Exercise aim: Every record below is to be restated word for word.

##########

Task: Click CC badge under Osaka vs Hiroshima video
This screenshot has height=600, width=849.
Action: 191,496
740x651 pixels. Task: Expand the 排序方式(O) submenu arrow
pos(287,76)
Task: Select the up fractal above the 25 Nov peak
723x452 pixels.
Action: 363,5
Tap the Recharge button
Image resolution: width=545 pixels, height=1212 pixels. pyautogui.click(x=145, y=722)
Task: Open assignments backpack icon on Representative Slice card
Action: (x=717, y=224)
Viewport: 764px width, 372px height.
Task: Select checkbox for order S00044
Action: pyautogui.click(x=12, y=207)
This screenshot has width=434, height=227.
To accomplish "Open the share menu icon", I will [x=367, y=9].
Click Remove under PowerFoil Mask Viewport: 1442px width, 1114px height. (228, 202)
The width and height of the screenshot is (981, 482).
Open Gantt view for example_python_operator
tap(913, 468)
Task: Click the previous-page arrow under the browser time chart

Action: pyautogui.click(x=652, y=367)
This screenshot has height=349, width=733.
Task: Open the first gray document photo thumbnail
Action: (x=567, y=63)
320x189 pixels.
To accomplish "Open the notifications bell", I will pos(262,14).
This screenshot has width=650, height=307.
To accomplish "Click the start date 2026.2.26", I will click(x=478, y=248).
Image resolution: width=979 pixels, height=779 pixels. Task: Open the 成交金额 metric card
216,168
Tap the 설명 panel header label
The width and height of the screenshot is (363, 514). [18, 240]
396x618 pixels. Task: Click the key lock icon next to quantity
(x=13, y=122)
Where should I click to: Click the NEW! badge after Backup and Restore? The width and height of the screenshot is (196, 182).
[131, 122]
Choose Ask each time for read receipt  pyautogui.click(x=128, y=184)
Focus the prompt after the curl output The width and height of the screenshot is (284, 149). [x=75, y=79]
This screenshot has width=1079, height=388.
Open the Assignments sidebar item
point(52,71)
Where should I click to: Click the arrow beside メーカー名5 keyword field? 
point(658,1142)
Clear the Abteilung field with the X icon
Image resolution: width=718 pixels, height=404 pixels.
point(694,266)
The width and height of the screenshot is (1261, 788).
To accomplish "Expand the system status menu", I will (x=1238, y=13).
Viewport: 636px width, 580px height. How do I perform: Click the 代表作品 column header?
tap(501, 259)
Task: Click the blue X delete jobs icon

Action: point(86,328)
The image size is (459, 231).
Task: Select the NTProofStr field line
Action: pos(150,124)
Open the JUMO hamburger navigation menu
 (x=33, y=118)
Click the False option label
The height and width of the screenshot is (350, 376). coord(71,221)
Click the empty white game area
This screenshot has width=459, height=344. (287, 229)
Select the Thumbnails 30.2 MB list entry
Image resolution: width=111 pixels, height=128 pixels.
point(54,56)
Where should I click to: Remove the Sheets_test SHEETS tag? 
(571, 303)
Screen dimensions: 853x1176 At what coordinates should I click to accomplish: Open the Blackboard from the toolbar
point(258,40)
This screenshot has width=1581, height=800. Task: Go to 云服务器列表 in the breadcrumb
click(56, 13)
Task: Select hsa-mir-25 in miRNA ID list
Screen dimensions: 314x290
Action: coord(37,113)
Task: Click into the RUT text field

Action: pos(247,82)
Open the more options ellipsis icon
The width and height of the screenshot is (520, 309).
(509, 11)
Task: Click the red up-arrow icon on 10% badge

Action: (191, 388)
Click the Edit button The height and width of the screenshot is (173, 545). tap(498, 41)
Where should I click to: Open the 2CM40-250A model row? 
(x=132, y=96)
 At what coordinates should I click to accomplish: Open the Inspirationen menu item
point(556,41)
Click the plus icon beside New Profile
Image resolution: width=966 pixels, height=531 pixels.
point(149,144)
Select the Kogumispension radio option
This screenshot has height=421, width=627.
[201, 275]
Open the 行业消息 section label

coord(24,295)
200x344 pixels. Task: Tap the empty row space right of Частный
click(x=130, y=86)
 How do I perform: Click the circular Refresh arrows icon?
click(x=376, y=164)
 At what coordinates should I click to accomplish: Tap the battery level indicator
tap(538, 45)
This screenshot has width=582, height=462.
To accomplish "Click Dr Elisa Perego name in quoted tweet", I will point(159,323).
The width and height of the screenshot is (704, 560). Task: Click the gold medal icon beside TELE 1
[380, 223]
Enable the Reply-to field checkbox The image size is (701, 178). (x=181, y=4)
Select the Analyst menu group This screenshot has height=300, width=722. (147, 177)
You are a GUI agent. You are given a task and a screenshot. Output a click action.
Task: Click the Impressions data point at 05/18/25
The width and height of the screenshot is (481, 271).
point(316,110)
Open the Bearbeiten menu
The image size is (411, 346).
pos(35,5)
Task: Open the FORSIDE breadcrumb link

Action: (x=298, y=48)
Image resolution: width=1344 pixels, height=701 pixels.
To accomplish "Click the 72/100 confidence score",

##########

Task answer:
Task: Click CC badge under Osaka vs Hiroshima video
This screenshot has height=600, width=849.
Action: 191,496
740x651 pixels. Task: Expand the 排序方式(O) submenu arrow
pos(287,76)
Task: Select the up fractal above the 25 Nov peak
723x452 pixels.
Action: 363,5
Tap the Recharge button
Image resolution: width=545 pixels, height=1212 pixels. pyautogui.click(x=145, y=722)
Task: Open assignments backpack icon on Representative Slice card
Action: (x=717, y=224)
Viewport: 764px width, 372px height.
Task: Select checkbox for order S00044
Action: pyautogui.click(x=12, y=207)
This screenshot has width=434, height=227.
To accomplish "Open the share menu icon", I will [x=367, y=9].
Click Remove under PowerFoil Mask Viewport: 1442px width, 1114px height. (228, 202)
The width and height of the screenshot is (981, 482).
Open Gantt view for example_python_operator
tap(913, 468)
Task: Click the previous-page arrow under the browser time chart

Action: pyautogui.click(x=652, y=367)
This screenshot has height=349, width=733.
Task: Open the first gray document photo thumbnail
Action: (x=567, y=63)
320x189 pixels.
To accomplish "Open the notifications bell", I will pos(262,14).
This screenshot has width=650, height=307.
To accomplish "Click the start date 2026.2.26", I will click(x=478, y=248).
Image resolution: width=979 pixels, height=779 pixels. Task: Open the 成交金额 metric card
216,168
Tap the 설명 panel header label
The width and height of the screenshot is (363, 514). [18, 240]
396x618 pixels. Task: Click the key lock icon next to quantity
(x=13, y=122)
Where should I click to: Click the NEW! badge after Backup and Restore? The width and height of the screenshot is (196, 182).
[131, 122]
Choose Ask each time for read receipt  pyautogui.click(x=128, y=184)
Focus the prompt after the curl output The width and height of the screenshot is (284, 149). [x=75, y=79]
This screenshot has width=1079, height=388.
Open the Assignments sidebar item
point(52,71)
Where should I click to: Click the arrow beside メーカー名5 keyword field? 
point(658,1142)
Clear the Abteilung field with the X icon
Image resolution: width=718 pixels, height=404 pixels.
point(694,266)
The width and height of the screenshot is (1261, 788).
To accomplish "Expand the system status menu", I will (x=1238, y=13).
Viewport: 636px width, 580px height. How do I perform: Click the 代表作品 column header?
tap(501, 259)
Task: Click the blue X delete jobs icon

Action: point(86,328)
The image size is (459, 231).
Task: Select the NTProofStr field line
Action: pos(150,124)
Open the JUMO hamburger navigation menu
 (x=33, y=118)
Click the False option label
The height and width of the screenshot is (350, 376). coord(71,221)
Click the empty white game area
This screenshot has width=459, height=344. (287, 229)
Select the Thumbnails 30.2 MB list entry
Image resolution: width=111 pixels, height=128 pixels.
point(54,56)
Where should I click to: Remove the Sheets_test SHEETS tag? 
(571, 303)
Screen dimensions: 853x1176 At what coordinates should I click to accomplish: Open the Blackboard from the toolbar
point(258,40)
This screenshot has width=1581, height=800. Task: Go to 云服务器列表 in the breadcrumb
click(56, 13)
Task: Select hsa-mir-25 in miRNA ID list
Screen dimensions: 314x290
Action: coord(37,113)
Task: Click into the RUT text field

Action: pos(247,82)
Open the more options ellipsis icon
The width and height of the screenshot is (520, 309).
(509, 11)
Task: Click the red up-arrow icon on 10% badge

Action: (191, 388)
Click the Edit button The height and width of the screenshot is (173, 545). tap(498, 41)
Where should I click to: Open the 2CM40-250A model row? 
(x=132, y=96)
 At what coordinates should I click to accomplish: Open the Inspirationen menu item
point(556,41)
Click the plus icon beside New Profile
Image resolution: width=966 pixels, height=531 pixels.
point(149,144)
Select the Kogumispension radio option
This screenshot has height=421, width=627.
[201, 275]
Open the 行业消息 section label

coord(24,295)
200x344 pixels. Task: Tap the empty row space right of Частный
click(x=130, y=86)
 How do I perform: Click the circular Refresh arrows icon?
click(x=376, y=164)
 At what coordinates should I click to accomplish: Tap the battery level indicator
tap(538, 45)
This screenshot has width=582, height=462.
To accomplish "Click Dr Elisa Perego name in quoted tweet", I will point(159,323).
The width and height of the screenshot is (704, 560). Task: Click the gold medal icon beside TELE 1
[380, 223]
Enable the Reply-to field checkbox The image size is (701, 178). (x=181, y=4)
Select the Analyst menu group This screenshot has height=300, width=722. (147, 177)
You are a GUI agent. You are given a task and a screenshot. Output a click action.
Task: Click the Impressions data point at 05/18/25
The width and height of the screenshot is (481, 271).
point(316,110)
Open the Bearbeiten menu
The image size is (411, 346).
pos(35,5)
Task: Open the FORSIDE breadcrumb link

Action: (x=298, y=48)
Image resolution: width=1344 pixels, height=701 pixels.
To accomplish "Click the 72/100 confidence score",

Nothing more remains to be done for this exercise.